This is a sandbox of Levenshtein distance implementations.
using LevenshteinToolkit
distance_matrix("Saturday", "Sunday")
# ==> 3
distance_row("Saturday", "Sunday")
# ==> 3
The distance_matrix
function will compute the Levenshtein distance between two strings by building a matrix of distances between the prefixes. The costs associated with deletion, insertion, and substitution can be tailored using the keyword arguments. The distance_row
function is similar, but only keeps two matrix rows, thereby reducing the memory footprint.
The nfa
function builds a non-deterministic finite automaton (NFA) that recognizes the set of words that are within a given Levenshtein distance from a word:
nfa_automaton = nfa("food", 1)
The draw
function can be used to generate a GraphViz input file:
open(f -> draw(f, nfa_automaton), "nfa.dot", "w")

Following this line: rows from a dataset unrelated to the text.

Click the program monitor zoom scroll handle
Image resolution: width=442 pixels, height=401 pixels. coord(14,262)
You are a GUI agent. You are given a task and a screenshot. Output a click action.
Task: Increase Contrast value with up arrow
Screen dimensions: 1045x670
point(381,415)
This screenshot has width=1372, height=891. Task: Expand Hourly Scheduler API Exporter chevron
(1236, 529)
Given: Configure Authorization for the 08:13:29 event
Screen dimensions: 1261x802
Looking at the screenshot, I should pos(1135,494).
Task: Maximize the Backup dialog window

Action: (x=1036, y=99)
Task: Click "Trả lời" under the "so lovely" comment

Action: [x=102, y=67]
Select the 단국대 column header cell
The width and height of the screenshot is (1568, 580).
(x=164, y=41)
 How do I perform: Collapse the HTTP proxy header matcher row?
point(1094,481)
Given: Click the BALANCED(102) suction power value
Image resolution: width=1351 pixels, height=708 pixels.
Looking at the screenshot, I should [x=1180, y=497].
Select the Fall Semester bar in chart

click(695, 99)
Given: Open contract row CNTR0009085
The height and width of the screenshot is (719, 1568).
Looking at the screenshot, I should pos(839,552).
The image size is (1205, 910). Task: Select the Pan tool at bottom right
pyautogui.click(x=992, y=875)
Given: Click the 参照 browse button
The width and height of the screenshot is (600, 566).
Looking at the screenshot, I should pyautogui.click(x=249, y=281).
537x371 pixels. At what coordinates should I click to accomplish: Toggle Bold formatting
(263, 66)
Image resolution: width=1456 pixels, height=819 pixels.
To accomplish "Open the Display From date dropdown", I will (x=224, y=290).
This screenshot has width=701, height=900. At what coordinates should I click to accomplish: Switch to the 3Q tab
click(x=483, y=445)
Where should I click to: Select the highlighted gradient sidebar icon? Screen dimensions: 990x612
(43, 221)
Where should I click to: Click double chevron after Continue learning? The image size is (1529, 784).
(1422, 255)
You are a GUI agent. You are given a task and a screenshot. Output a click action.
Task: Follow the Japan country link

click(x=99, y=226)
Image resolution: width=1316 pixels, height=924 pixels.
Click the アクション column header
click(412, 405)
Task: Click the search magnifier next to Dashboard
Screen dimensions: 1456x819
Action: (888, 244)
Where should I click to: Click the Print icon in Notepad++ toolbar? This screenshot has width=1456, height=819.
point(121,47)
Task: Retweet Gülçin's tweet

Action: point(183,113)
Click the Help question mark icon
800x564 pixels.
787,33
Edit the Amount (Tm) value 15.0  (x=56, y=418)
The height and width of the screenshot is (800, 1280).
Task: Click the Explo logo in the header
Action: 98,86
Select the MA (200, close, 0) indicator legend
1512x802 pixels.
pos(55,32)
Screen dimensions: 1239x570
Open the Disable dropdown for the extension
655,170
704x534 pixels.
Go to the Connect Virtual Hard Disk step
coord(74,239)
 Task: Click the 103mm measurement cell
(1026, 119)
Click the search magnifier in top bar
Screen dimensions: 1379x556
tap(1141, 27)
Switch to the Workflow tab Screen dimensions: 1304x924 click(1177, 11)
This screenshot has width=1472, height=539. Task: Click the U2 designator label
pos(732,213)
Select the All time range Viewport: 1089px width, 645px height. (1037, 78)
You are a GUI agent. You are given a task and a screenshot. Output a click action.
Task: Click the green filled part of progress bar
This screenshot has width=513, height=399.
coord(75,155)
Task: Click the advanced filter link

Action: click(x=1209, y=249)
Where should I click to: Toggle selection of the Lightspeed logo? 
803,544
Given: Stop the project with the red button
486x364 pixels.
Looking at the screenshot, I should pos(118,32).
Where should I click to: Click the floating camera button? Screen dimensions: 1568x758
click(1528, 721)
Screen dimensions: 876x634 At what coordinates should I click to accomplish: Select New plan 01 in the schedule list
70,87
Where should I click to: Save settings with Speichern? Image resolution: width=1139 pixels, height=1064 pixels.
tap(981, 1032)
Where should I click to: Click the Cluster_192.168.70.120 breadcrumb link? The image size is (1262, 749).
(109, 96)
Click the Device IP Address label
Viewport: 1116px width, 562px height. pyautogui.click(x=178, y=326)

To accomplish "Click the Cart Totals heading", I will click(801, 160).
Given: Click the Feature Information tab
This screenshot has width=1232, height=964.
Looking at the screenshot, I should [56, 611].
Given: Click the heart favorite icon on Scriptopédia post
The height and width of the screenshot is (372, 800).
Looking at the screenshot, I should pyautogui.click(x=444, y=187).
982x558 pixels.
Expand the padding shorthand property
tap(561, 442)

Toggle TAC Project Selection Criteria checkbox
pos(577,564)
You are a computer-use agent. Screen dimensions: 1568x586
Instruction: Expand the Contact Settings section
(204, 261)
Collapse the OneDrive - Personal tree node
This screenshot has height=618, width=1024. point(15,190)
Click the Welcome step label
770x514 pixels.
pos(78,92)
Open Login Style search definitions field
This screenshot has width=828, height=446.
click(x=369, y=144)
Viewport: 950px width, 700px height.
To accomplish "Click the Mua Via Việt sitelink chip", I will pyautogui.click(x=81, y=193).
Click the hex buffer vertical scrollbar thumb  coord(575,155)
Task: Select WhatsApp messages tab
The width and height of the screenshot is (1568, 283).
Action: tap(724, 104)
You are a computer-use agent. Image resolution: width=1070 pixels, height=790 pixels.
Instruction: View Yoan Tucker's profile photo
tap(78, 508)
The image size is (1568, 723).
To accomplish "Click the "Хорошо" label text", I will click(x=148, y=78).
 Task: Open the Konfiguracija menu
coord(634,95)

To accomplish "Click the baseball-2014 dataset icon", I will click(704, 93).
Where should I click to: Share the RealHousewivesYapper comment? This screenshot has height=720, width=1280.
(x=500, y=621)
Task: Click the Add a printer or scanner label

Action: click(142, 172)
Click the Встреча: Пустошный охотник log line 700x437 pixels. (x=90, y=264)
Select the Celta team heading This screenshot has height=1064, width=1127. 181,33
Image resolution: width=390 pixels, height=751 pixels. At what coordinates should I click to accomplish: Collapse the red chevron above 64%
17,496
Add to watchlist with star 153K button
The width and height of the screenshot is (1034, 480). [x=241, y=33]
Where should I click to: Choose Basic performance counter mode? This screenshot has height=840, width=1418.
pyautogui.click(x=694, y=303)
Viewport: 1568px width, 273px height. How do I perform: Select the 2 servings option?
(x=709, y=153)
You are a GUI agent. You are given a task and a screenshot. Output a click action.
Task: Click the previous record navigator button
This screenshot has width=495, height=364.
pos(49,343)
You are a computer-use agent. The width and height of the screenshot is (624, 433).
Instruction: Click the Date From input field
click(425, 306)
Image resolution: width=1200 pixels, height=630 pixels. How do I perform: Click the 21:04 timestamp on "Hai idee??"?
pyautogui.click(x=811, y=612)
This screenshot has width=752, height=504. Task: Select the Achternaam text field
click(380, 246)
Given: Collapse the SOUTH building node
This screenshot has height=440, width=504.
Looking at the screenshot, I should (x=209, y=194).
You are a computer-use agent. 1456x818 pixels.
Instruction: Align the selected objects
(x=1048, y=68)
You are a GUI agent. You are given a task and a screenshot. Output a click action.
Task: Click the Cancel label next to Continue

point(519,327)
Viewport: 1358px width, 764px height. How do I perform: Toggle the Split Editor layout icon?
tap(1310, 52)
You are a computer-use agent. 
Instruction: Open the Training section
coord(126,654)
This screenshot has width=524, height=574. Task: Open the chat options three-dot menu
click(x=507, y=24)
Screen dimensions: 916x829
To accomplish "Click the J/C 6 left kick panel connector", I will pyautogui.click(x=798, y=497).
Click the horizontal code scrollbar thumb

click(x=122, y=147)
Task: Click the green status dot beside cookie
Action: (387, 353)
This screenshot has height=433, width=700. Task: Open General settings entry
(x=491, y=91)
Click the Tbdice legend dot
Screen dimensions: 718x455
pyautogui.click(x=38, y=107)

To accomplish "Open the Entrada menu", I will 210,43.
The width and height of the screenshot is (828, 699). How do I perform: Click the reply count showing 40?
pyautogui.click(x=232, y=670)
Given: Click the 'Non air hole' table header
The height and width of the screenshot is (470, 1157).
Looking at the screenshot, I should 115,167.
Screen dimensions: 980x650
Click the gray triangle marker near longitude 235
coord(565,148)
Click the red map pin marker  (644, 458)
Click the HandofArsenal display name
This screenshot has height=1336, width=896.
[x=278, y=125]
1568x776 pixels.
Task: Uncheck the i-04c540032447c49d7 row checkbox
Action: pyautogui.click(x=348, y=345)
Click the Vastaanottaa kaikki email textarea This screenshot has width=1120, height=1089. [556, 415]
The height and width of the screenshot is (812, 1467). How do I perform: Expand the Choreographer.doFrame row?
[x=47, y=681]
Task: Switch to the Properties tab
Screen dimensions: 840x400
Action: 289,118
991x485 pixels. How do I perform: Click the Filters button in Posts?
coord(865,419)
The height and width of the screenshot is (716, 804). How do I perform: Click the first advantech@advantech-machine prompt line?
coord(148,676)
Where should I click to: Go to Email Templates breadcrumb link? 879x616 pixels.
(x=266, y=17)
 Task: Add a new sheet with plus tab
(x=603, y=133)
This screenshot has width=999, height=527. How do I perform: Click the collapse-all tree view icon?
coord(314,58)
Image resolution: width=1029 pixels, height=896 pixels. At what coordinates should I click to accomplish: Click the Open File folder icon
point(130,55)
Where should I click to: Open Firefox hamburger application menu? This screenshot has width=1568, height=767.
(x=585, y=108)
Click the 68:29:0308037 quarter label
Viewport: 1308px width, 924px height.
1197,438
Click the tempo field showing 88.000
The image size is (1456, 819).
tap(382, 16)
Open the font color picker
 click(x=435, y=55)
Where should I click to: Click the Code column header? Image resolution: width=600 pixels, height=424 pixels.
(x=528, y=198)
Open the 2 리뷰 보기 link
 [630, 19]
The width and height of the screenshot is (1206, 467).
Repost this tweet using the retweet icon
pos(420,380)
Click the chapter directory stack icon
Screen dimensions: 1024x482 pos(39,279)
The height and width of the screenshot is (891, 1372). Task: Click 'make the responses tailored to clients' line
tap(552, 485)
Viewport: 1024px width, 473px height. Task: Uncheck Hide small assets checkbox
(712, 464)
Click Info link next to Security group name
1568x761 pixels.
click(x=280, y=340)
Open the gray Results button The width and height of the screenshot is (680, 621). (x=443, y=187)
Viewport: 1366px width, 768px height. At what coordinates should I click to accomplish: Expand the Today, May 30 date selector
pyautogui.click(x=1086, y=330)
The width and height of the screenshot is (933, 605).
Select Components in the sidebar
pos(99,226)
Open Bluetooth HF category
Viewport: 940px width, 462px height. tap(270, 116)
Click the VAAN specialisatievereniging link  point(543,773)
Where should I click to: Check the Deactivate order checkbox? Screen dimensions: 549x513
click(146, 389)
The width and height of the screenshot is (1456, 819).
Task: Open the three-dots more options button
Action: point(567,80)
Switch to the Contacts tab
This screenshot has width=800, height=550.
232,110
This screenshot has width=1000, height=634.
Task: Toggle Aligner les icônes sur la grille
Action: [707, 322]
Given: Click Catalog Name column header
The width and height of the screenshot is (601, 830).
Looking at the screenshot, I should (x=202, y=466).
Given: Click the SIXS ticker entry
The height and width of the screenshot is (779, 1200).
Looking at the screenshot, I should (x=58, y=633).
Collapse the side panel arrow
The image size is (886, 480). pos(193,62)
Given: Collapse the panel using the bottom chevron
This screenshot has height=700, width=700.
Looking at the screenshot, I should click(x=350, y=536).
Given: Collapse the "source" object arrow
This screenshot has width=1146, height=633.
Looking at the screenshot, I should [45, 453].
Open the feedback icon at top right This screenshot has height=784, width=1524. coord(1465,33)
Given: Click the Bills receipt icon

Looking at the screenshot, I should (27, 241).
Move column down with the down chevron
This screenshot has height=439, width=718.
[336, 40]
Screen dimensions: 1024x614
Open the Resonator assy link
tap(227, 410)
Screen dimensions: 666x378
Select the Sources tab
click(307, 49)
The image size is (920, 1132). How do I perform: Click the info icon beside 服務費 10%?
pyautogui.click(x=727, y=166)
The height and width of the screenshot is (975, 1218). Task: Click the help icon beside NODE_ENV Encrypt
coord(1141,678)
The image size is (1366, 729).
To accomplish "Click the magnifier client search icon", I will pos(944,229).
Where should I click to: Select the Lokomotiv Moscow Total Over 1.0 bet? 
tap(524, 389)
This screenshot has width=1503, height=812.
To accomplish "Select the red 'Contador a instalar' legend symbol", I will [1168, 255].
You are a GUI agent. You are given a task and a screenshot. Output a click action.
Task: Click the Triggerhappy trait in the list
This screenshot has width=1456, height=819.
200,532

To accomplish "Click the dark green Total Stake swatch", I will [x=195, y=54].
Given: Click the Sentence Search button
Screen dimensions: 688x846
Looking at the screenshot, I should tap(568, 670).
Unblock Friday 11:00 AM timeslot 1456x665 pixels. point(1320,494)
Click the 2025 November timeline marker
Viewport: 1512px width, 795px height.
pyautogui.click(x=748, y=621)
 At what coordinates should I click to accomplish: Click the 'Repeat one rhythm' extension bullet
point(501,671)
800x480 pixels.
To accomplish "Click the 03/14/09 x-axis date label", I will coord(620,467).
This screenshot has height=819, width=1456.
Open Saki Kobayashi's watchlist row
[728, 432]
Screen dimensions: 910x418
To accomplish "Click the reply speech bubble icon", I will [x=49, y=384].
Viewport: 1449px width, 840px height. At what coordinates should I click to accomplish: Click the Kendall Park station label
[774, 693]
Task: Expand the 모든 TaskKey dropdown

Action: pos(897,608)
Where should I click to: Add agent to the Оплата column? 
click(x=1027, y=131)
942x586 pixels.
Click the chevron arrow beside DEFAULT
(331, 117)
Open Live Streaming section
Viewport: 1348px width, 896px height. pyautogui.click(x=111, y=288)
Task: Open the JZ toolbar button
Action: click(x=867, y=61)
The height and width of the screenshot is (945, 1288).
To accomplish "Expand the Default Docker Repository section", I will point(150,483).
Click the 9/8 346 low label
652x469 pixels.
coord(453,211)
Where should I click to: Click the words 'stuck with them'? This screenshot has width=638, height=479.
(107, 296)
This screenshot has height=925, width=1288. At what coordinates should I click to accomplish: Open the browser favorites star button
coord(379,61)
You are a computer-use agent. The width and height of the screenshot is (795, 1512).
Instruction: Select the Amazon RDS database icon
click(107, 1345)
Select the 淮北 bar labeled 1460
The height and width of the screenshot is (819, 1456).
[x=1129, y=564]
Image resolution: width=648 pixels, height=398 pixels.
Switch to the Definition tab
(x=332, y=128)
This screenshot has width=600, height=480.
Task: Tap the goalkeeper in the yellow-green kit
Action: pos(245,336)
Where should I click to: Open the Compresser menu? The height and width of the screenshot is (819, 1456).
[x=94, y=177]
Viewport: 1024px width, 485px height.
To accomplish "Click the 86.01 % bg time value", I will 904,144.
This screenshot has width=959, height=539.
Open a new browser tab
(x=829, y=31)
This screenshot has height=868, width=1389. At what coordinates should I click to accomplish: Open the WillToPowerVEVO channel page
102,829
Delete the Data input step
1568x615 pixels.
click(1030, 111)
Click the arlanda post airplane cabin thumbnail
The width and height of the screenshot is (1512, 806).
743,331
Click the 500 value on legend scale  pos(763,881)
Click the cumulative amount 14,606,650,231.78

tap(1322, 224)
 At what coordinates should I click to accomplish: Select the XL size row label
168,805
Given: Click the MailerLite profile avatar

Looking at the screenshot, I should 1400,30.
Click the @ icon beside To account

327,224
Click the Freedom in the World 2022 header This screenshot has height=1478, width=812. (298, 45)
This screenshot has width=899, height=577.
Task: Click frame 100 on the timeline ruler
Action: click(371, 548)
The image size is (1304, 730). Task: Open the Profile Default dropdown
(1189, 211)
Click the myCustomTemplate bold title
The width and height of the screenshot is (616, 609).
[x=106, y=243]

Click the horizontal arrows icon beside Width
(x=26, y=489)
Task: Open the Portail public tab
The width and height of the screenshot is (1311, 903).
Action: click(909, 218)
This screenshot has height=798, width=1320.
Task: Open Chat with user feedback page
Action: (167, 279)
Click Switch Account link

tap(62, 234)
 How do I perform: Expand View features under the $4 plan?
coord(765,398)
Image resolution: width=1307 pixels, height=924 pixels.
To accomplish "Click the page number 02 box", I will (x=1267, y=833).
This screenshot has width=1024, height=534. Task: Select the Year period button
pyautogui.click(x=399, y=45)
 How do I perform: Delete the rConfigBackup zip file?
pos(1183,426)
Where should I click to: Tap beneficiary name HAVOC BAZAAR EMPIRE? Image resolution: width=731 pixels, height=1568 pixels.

The resulting file can be rendered using the dot
command-line tool:
dot -Tsvg nfa.dot -o nfa.svg
The dfa
function builds a deterministic finite automaton (DFA) from an NFA.
dfa_automaton = dfa(nfa_automaton)
As for the case of NFAs, the draw
function can be used to generate a GraphViz input file.
The check
function can be used to run a DFA against a string:
check(dfa_automaton, "food")
# ==> true
check(dfa_automaton, "xfood")
# ==> true ... we're one edit away.
check(dfa_automaton, "xfoodx")
# ==> false ... we're two edits away.